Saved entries
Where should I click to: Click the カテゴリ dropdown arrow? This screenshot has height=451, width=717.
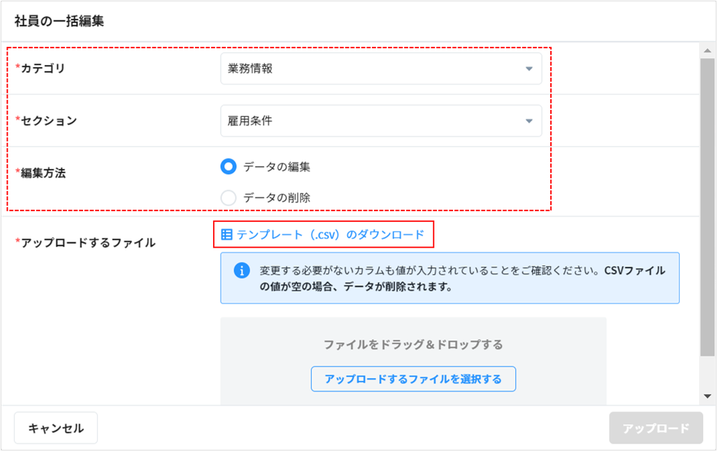[x=528, y=69]
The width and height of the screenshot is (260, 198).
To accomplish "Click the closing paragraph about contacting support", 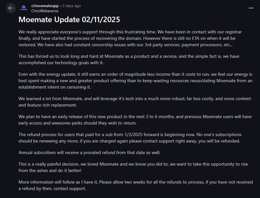I will (135, 185).
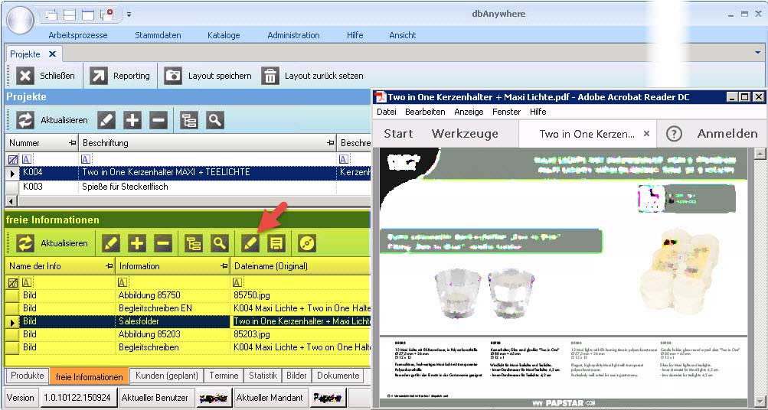
Task: Open the Stammdaten menu
Action: pos(158,35)
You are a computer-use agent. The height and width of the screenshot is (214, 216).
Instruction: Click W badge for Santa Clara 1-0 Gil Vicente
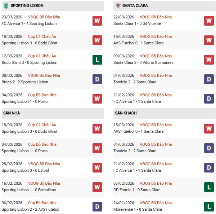209,21
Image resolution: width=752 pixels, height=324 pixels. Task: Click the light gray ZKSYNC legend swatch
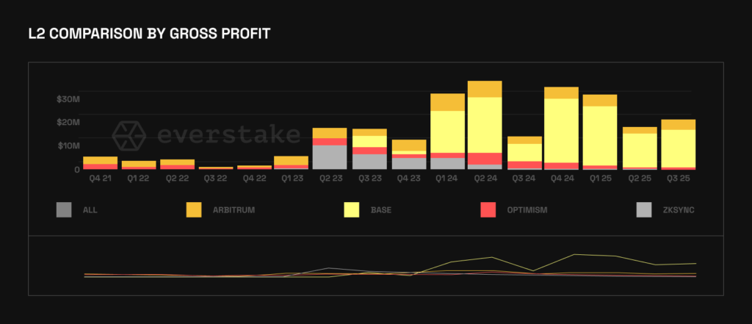644,210
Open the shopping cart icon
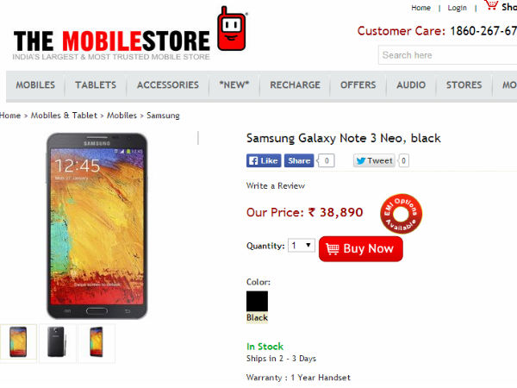517x388 pixels. (492, 5)
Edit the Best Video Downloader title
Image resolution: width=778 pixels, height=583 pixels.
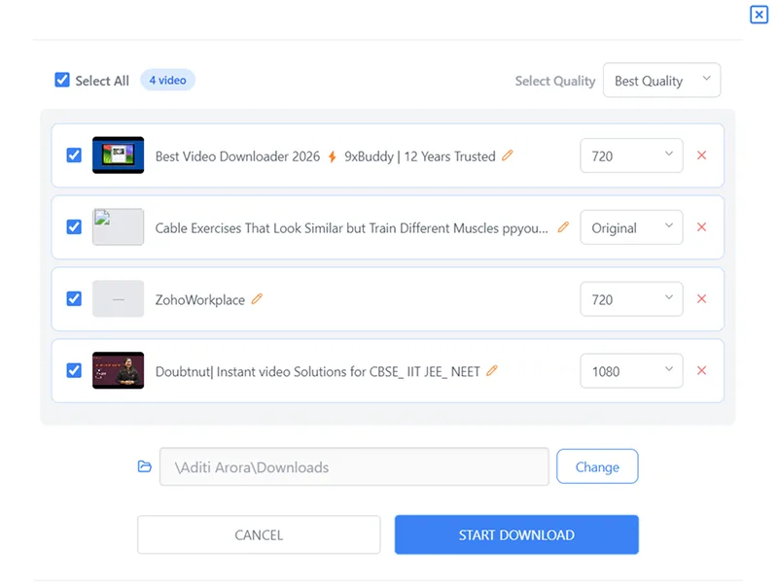508,155
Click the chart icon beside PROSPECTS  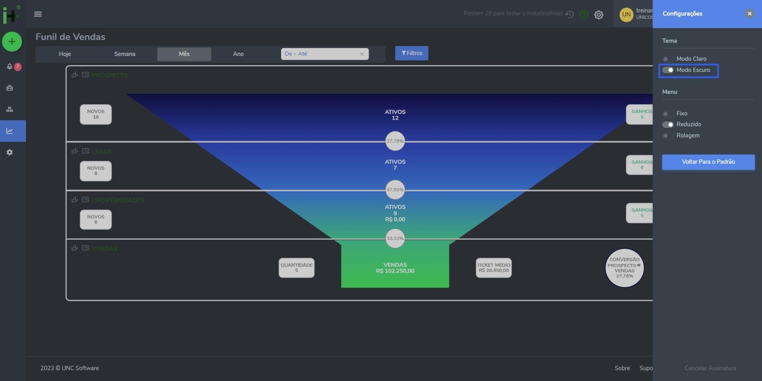pyautogui.click(x=75, y=75)
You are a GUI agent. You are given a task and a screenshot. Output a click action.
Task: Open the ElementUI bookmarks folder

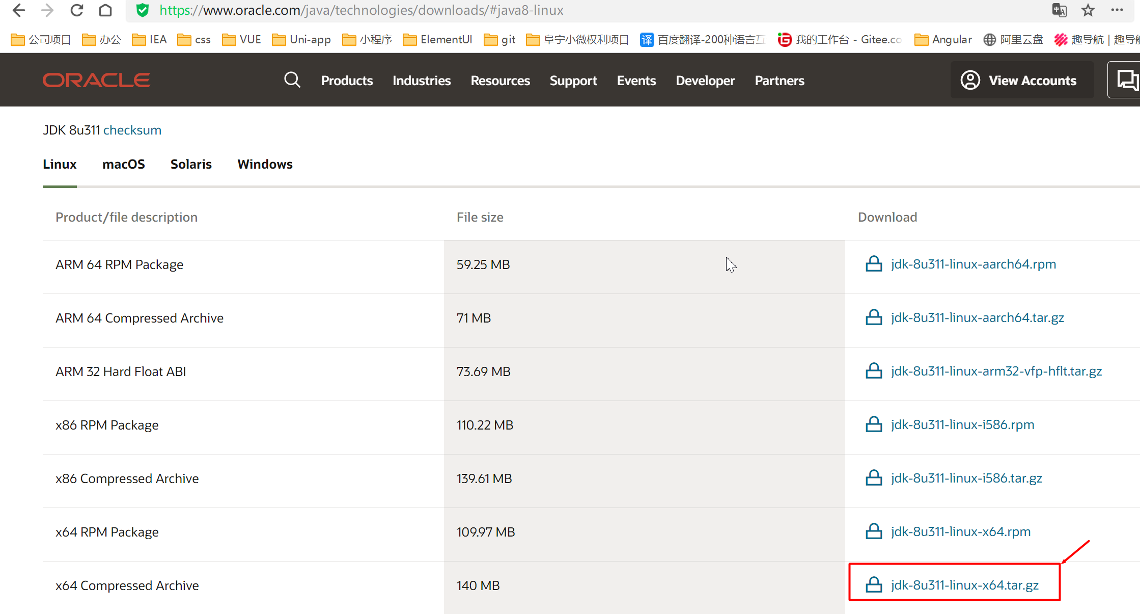(437, 39)
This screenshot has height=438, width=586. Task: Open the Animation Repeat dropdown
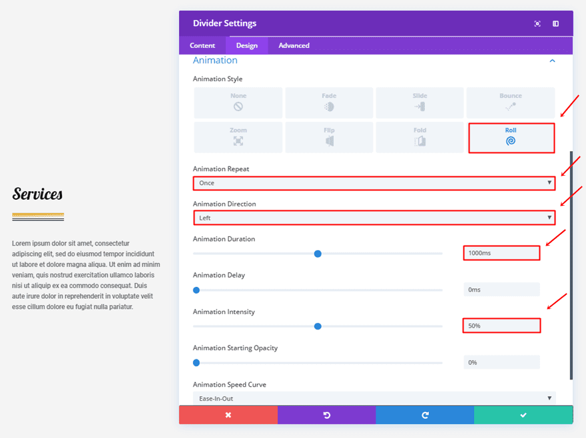374,183
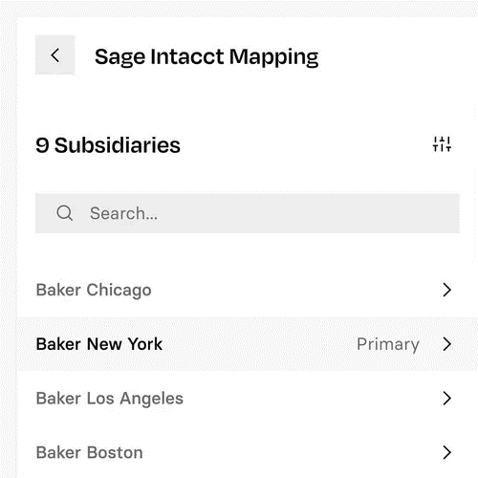Click the Search... placeholder text
Viewport: 478px width, 478px height.
point(123,213)
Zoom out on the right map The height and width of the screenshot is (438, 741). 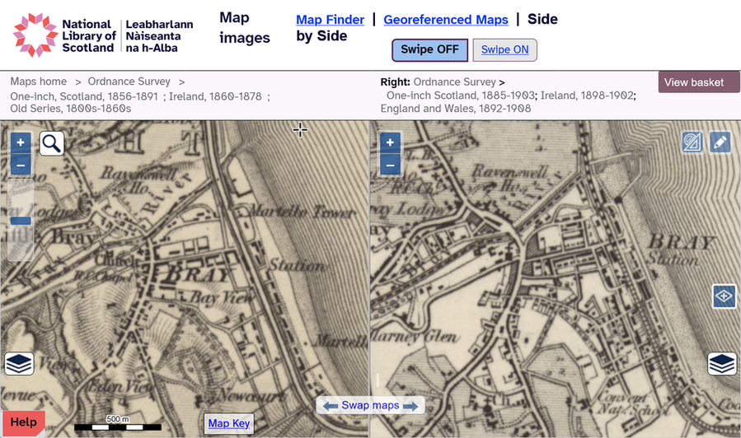(x=390, y=165)
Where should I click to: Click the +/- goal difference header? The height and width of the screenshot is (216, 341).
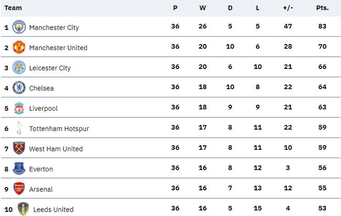point(288,8)
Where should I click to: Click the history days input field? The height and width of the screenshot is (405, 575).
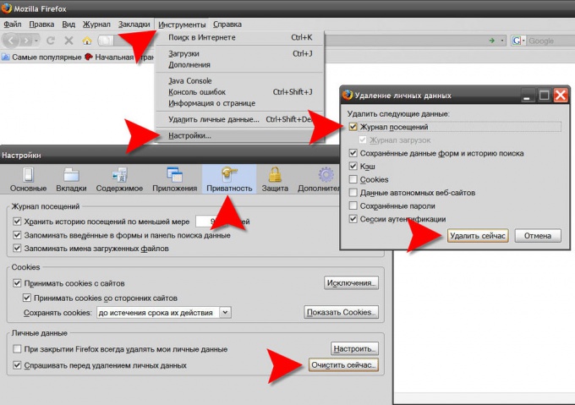pos(211,222)
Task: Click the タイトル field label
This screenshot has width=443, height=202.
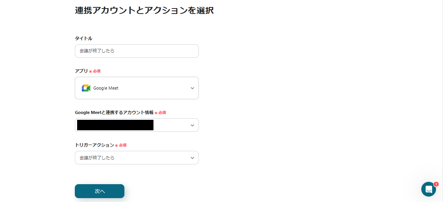Action: click(83, 38)
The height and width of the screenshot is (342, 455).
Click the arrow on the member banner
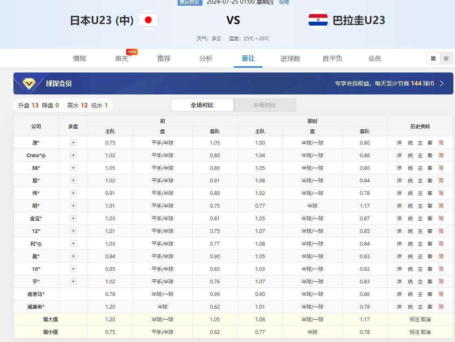442,83
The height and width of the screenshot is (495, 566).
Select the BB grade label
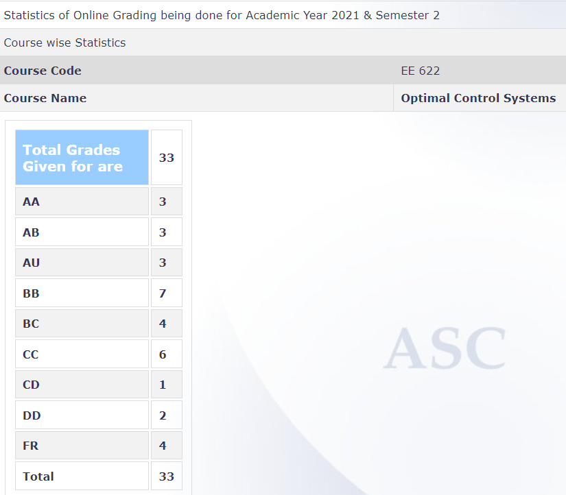(81, 293)
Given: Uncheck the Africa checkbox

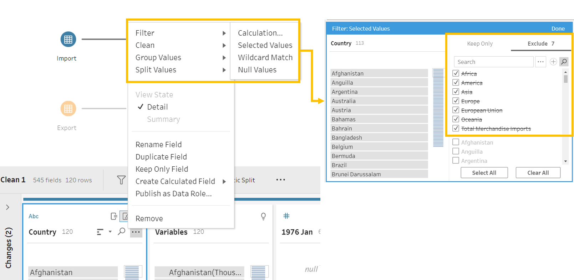Looking at the screenshot, I should [456, 73].
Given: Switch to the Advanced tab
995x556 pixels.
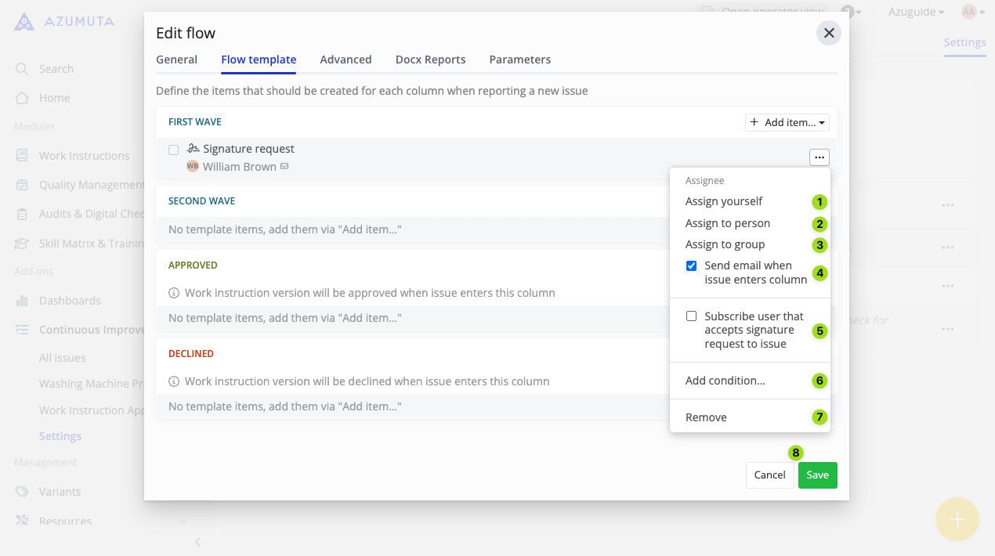Looking at the screenshot, I should tap(346, 60).
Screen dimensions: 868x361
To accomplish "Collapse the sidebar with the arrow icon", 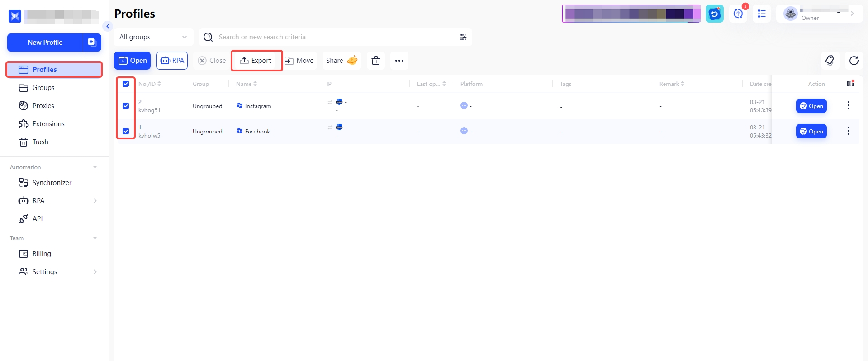I will 108,26.
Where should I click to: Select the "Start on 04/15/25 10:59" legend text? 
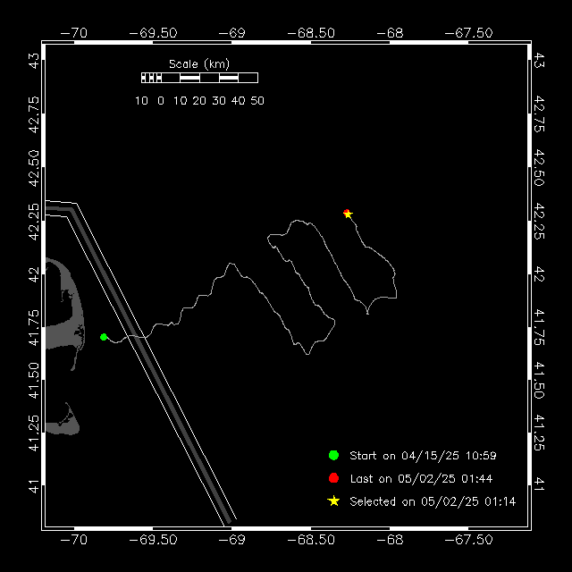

§ Task statement: Look through the entries above; copy every line holding the string "agent".

§ Result:
You are a computer-use agent. The height and width of the screenshot is (214, 216).
You are a GUI agent. You are given a task and a screenshot. Output a click action.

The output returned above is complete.